Segment Start: DATA LISTING

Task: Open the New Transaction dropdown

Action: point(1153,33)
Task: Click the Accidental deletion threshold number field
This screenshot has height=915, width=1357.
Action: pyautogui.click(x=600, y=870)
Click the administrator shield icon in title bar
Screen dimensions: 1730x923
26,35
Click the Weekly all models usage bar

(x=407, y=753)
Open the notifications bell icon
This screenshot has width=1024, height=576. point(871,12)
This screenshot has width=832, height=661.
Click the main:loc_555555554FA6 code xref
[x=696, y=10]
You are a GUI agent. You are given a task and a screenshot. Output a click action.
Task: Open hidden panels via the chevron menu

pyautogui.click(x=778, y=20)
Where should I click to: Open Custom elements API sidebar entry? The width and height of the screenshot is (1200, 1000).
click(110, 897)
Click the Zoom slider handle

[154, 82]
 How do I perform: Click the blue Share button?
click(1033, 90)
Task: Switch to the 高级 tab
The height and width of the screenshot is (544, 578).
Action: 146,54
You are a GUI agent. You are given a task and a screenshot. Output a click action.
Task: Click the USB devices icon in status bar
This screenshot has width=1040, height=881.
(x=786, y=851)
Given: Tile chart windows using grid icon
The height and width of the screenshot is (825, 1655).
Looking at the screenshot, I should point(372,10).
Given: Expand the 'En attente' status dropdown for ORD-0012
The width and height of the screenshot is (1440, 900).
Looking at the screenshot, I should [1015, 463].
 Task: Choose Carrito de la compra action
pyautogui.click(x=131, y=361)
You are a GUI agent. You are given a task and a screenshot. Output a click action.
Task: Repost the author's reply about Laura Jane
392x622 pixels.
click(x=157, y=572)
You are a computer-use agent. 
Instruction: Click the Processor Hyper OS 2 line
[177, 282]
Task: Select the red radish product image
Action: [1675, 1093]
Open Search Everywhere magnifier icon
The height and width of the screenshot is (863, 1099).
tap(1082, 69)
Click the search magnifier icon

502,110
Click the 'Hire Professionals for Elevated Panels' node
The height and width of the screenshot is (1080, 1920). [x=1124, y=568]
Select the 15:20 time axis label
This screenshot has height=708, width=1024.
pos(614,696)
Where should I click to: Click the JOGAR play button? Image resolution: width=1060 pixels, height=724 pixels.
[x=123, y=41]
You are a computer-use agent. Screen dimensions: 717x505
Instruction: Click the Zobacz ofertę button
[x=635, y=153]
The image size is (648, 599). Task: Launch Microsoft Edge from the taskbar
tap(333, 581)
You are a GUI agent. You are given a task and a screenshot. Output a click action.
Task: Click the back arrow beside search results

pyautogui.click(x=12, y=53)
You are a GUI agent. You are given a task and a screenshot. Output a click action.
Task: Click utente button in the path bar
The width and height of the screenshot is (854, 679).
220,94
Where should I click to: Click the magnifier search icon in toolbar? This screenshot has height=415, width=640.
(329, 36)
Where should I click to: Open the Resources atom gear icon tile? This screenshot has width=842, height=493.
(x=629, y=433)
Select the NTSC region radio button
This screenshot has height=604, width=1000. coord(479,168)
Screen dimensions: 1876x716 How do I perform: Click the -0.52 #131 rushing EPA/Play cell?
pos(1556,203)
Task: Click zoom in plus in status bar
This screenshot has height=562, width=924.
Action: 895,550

Segment End: DATA LISTING

## [YOUR INSTRUCTIONS]
Show every line of the material above in which "computer" is present.

## [EXERCISE SOLUTION]
You are a computer-use agent. 
You are a computer-use agent. Screen dimensions: 717x505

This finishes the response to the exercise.